Recent

Author Topic: distinct values from very large table  (Read 1235 times)

Joanna

  • Hero Member
  • *****
  • Posts: 1000
distinct values from very large table
« on: September 05, 2024, 04:18:34 am »
Hi everyone
I have an sqlite  table with over 73 million rows that has 8 numerical columns. I want to gather the distinct values from the 8 columns and put them into a combobox.

The process of getting distinct values for even one column seems to be very slow and consumes a lot of cpu cycles.

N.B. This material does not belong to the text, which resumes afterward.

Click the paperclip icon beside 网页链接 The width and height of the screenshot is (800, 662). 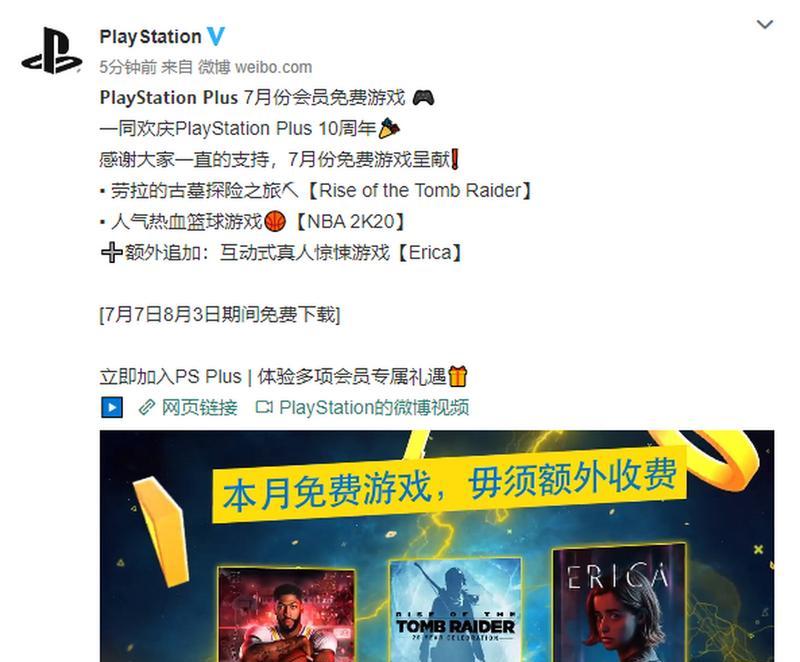(x=147, y=408)
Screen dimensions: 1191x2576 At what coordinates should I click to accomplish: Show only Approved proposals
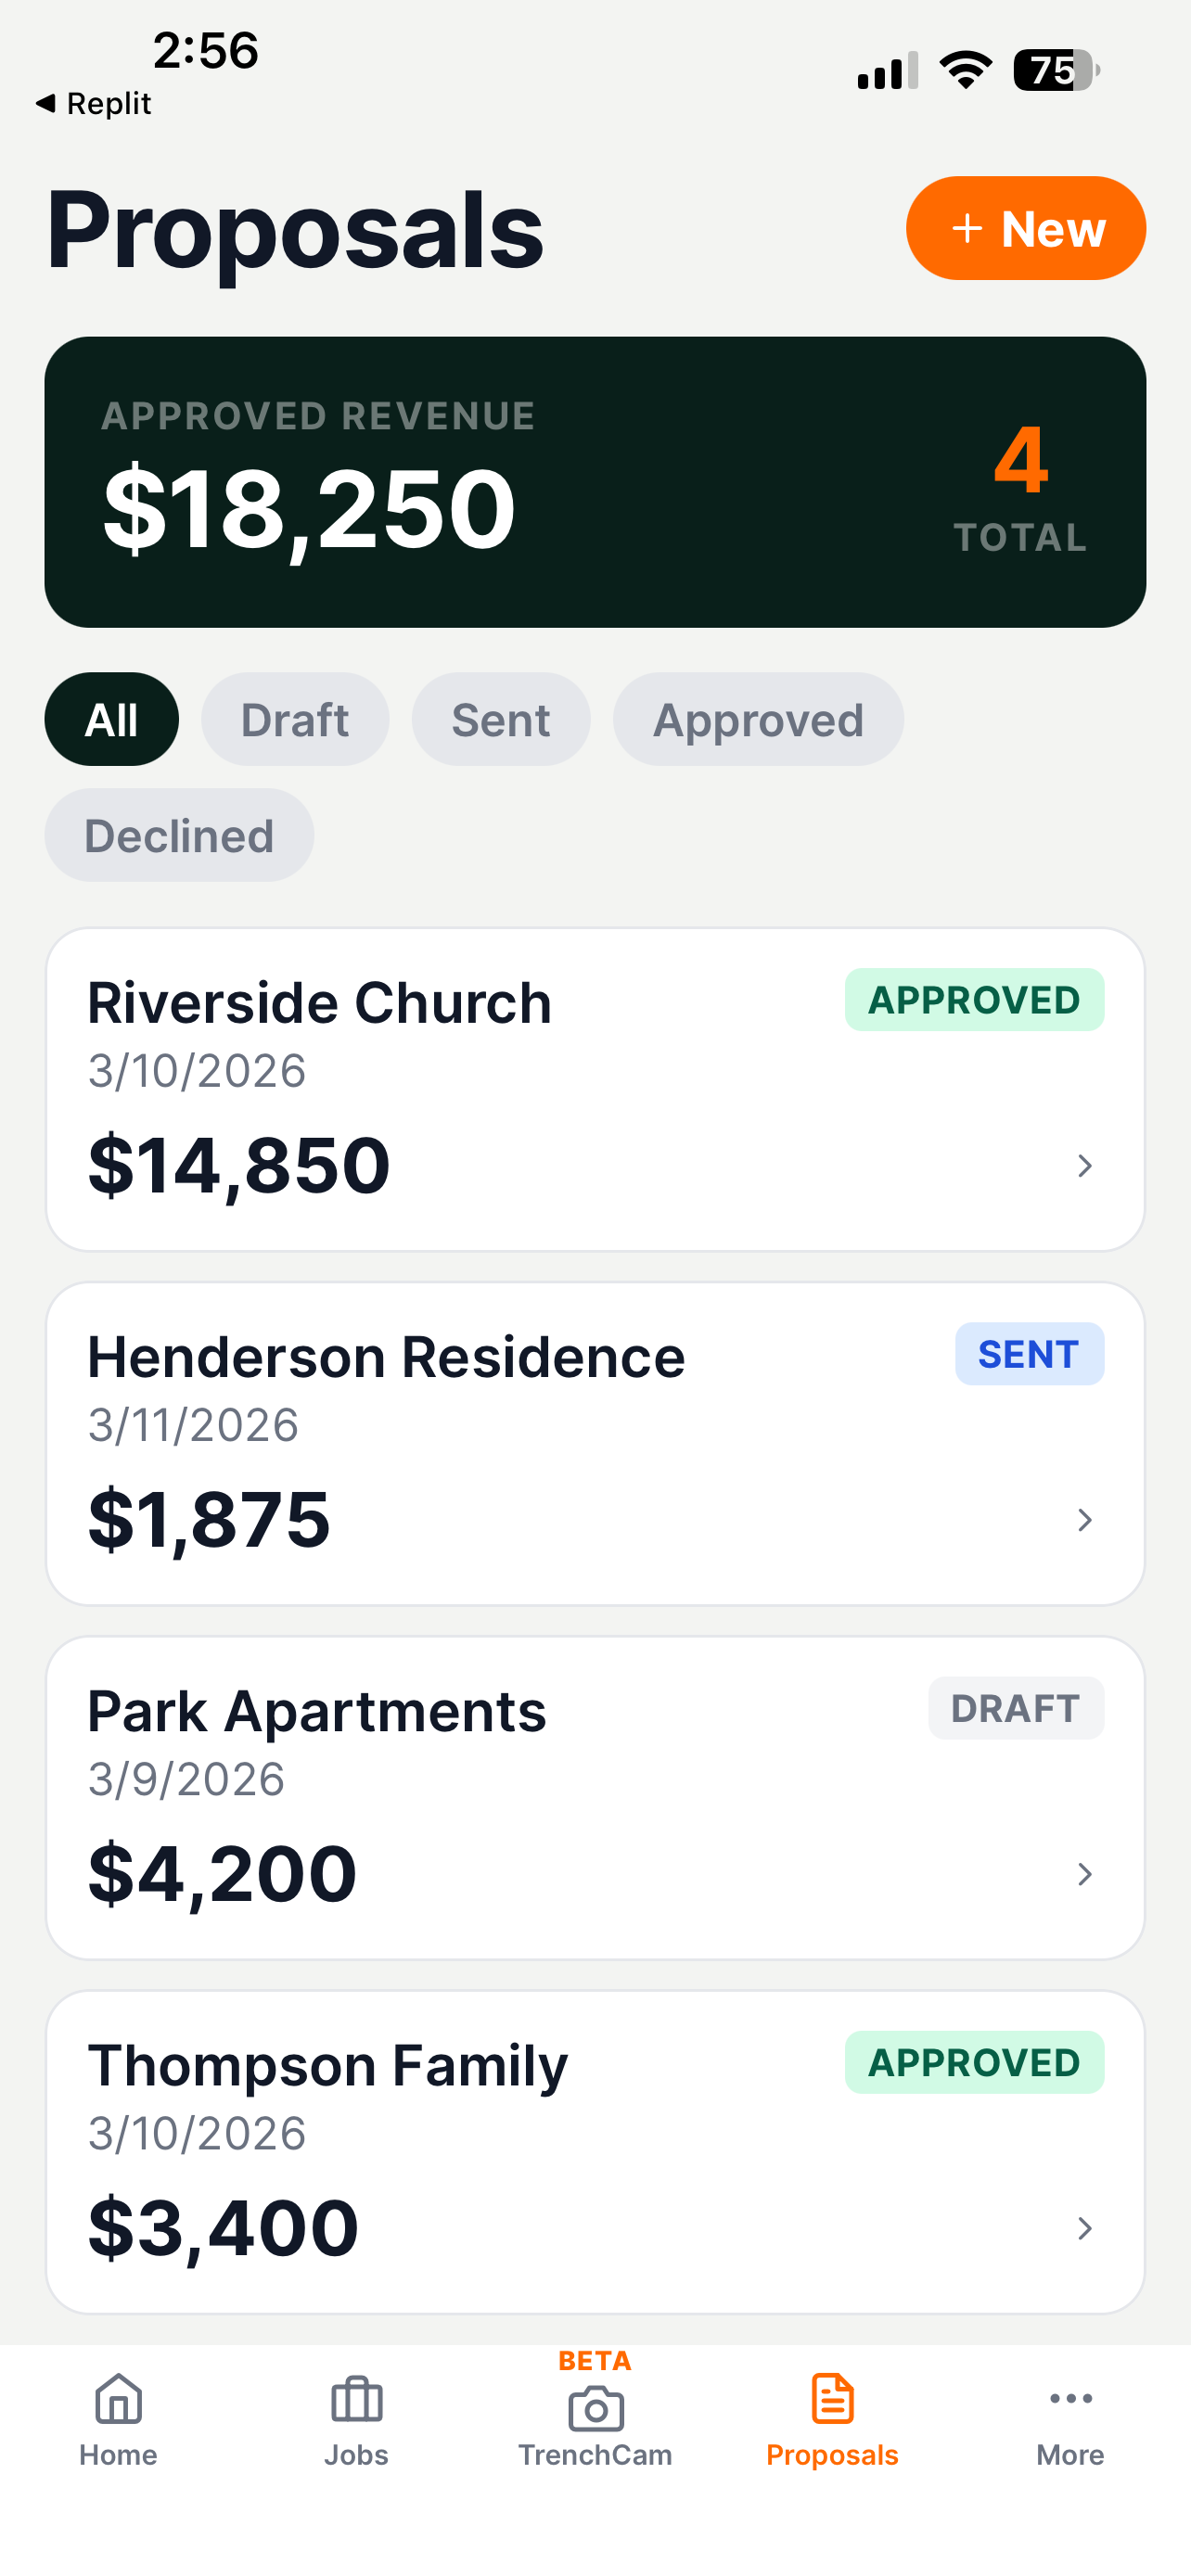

Is there any other way to do this ?
« Last Edit: September 05, 2024, 08:40:31 am by Joanna »
✨ 🙋🏻‍♀️ More Pascal enthusiasts are needed on IRC .. https://libera.chat/guides/ IRC.LIBERA.CHAT  Ports [6667 plaintext ] or [6697 secure] channel #fpc  #pascal Please private Message me if you have any questions or need assistance. 💁🏻‍♀️

cdbc

  • Hero Member
  • *****
  • Posts: 1499
    • http://www.cdbc.dk
Re: distinct values from very large table
« Reply #1 on: September 05, 2024, 06:53:12 am »
Hi
I would say SQL, but the material you're providing is a bit on the skinny side  :D
Regards Benny
If it ain't broke, don't fix it ;)
PCLinuxOS(rolling release) 64bit -> KDE5 -> FPC 3.2.2 -> Lazarus 2.2.6 up until Jan 2024 from then on it's: KDE5/QT5 -> FPC 3.3.1 -> Lazarus 3.0

Joanna

  • Hero Member
  • *****
  • Posts: 1000
Re: distinct values from very large table
« Reply #2 on: September 05, 2024, 07:14:24 am »
Maybe I'm missing an index for this?
« Last Edit: September 05, 2024, 07:16:44 am by Joanna »
✨ 🙋🏻‍♀️ More Pascal enthusiasts are needed on IRC .. https://libera.chat/guides/ IRC.LIBERA.CHAT  Ports [6667 plaintext ] or [6697 secure] channel #fpc  #pascal Please private Message me if you have any questions or need assistance. 💁🏻‍♀️

cdbc

  • Hero Member
  • *****
  • Posts: 1499
    • http://www.cdbc.dk
Re: distinct values from very large table
« Reply #3 on: September 05, 2024, 07:48:31 am »
Hi
Hmmm, that depends... Does this table of yours come with chairs?
...And what is it made of? ...old apple-crates?!?
More info, please  ;D
Regards Benny
If it ain't broke, don't fix it ;)
PCLinuxOS(rolling release) 64bit -> KDE5 -> FPC 3.2.2 -> Lazarus 2.2.6 up until Jan 2024 from then on it's: KDE5/QT5 -> FPC 3.3.1 -> Lazarus 3.0

Zvoni

  • Hero Member
  • *****
  • Posts: 2641
Re: distinct values from very large table
« Reply #4 on: September 05, 2024, 08:18:03 am »
As Benny said: SQL is (usually) the way to go, though deduplicating is always expensive

To get a better idea:
of those 73 Million rows, per each column of those 8 columns: What's the ratio between distinct values and the count of rows?
e.g. of 73 million Values in Column 4, there are 20 distinct values and so on.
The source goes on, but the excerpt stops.